Standardization for regularized, sparse hashed logistic regression As the question states, I'm fitting large, sparse logistic regressions (with hashed interactions, a la vowpal wabbit) for a machine learning system.  The features are on different scales, and I'm a little nervous that dividing by the feature standard deviation really isn't suitable, because it seems that features that are mostly zero but are occasionally very large (I have a number of these) aren't scaled enough.  Since I have a number of hash collisions, it seems that the large values might be effectively 'swamping' the larger ones.
So, my question is: what is the advantage of scaling by the standard deviation (or root-mean-squares) instead of just dividing each feature by its maximum value, which would scale everything to the unit interval? Thanks for any help.
(note: I can't center features as that would destroy the sparsity)

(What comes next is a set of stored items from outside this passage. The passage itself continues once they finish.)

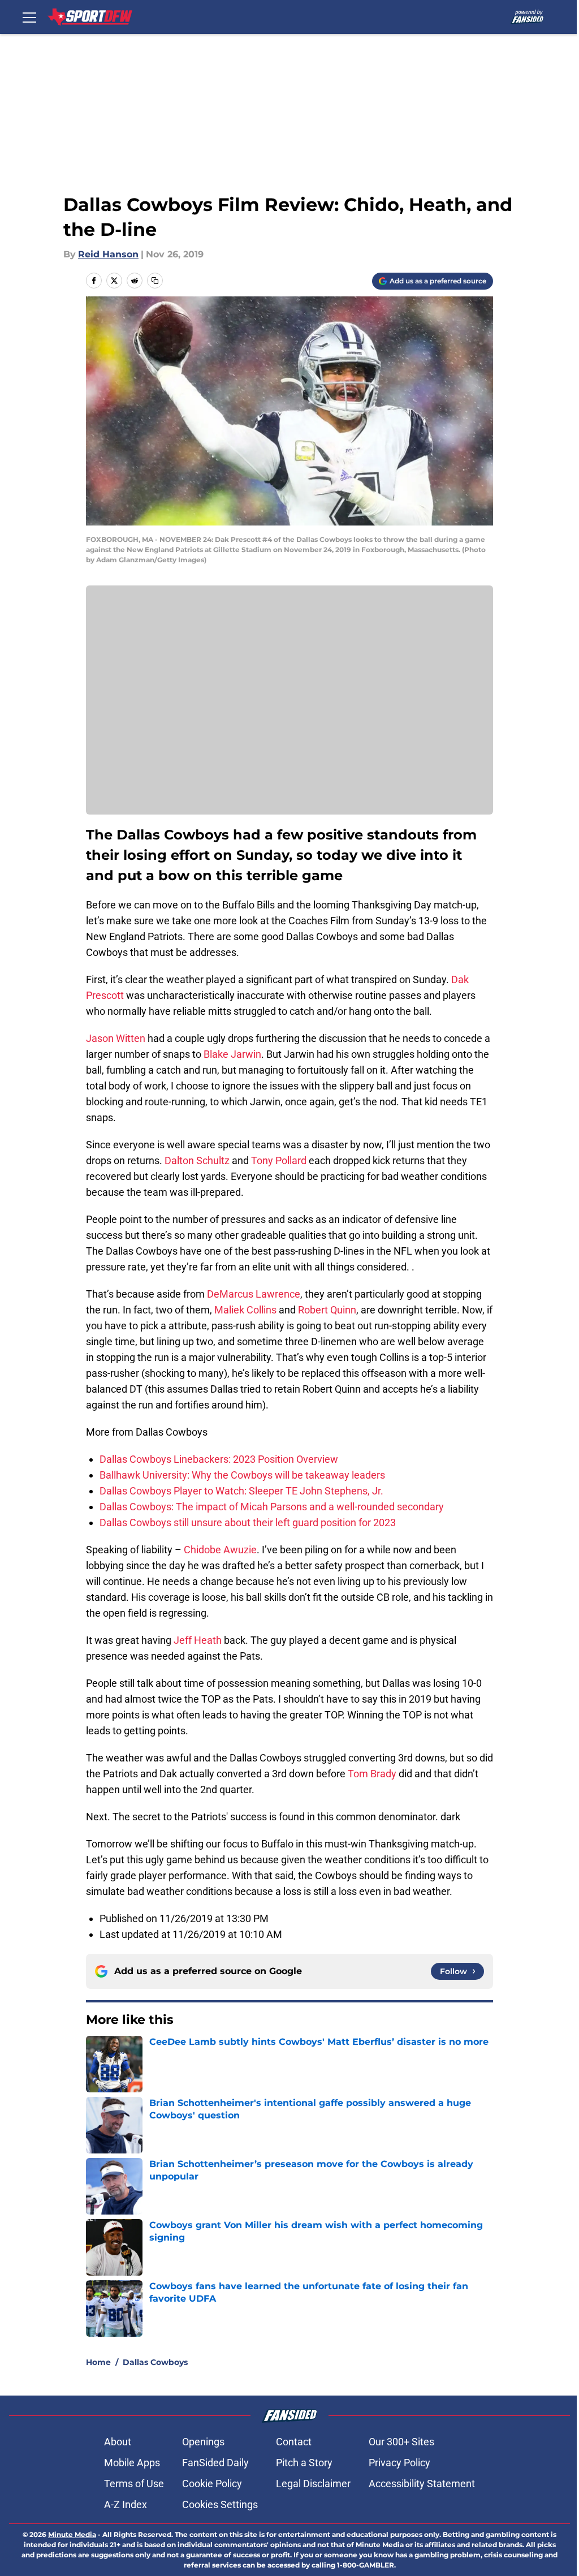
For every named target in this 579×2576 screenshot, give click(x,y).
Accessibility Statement (422, 2483)
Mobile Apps (132, 2463)
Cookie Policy (212, 2483)
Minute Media (72, 2534)
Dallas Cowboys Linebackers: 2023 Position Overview (219, 1459)
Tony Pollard (278, 1160)
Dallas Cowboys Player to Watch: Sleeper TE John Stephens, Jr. (241, 1491)
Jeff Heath (198, 1640)
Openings (203, 2442)
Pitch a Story (304, 2463)
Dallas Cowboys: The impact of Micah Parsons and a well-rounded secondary (272, 1507)
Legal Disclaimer (313, 2483)
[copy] (155, 280)
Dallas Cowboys (155, 2362)
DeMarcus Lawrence (253, 1294)
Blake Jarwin (232, 1054)
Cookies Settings (220, 2504)
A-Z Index (125, 2504)
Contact (294, 2442)
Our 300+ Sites (401, 2442)
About (117, 2442)
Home (98, 2362)
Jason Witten (115, 1038)
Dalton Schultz (197, 1160)
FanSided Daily (215, 2463)
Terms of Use (134, 2483)
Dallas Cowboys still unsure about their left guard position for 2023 (248, 1522)
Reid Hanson (108, 254)
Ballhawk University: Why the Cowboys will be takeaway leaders (242, 1475)
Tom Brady (372, 1774)
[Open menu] (29, 17)
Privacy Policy (399, 2463)
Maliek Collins (245, 1310)
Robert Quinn (327, 1310)
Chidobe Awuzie (220, 1550)
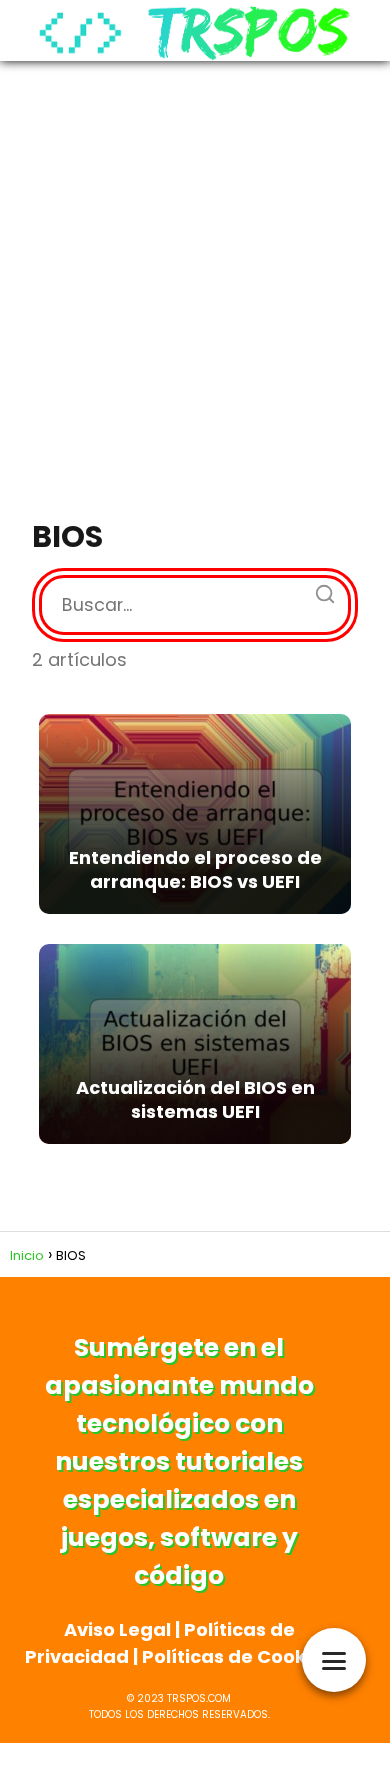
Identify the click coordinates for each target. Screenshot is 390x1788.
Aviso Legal (117, 1629)
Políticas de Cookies (237, 1656)
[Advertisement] (195, 292)
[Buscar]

 A: Its bad policity to normalize by the maximum value since the maximum is likely to change as you observe more data, thus your normalization would be inconsistent.
A: Recent Edit: Speaking directly to your comment "(note: I can't center features as that would destroy the sparsity)," actually that's not necessarily true. I've recently learned there are easy ways to have non-zero-based sparse data storage (in this case the base could be the center that you shift your data by). Something to look into...

It's not uncommon in data that exhibit sparsity (or in data that are not as smooth and well-behaved as Euclid would like) for measures such as standard deviation to be misleading or contaminated by outliers. Your intuition is correct: the variance estimator does emphasize larger values.
One solution to this problem is to consider using a robust measure of standard error. For example, consider some function of the absolute deviation—this will provide an estimate of variation or error that is far less susceptible to the extremities you see in your data.
Why not use the max? Think about stability for a moment. If you standardize by using the standard deviation and move (i.e. perturb) your data around just a bit, it's likely your standardization won't change at all because all those movements will sort of cancel out. However, if you standardize by maximum (or more accurately, $\|\cdot \|_\infty$) and again move your data around a bit, your estimate of the normalizing constant (the max) will change tremendously. Why? Because it only depends on one value (the biggest value), whereas the variance depends on all of your observations. In other words, it's sensitive, but in a different way than variance is. It's sensitive in the sense that it's unstable. Variance on the other hands has, under certain conditions, the highest level of stability of any estimator of spread, but it lacks robustness. Thus, you as a practitioner and data scientist need to strike the balances between these two kinds of estimator sensitivity—statistical efficiency and robustness. And that's why I recommend the using the absolute deviation $\|\cdot\|_1$.
In case you're wondering: Why do we standardize? Because, with several measurements that aren't naturally on the same scale, it's not easy to know what is extreme and not extreme. For example, you may have data on car speeds and airplane ground speeds per geographical region. You may see that, for a particular region, the city's car speed is perhaps 100km/hr while for an airplane, it's something like 800km/hr. Can you really compare thesd quantities and say that people in this area drive slow and fly fast? Not at all. In fact, this car speed is far above average, and the airplane ground speed is far below average. Therefore the goal of standardizing (which should truly be called normalizing) is to compare things to what is normal.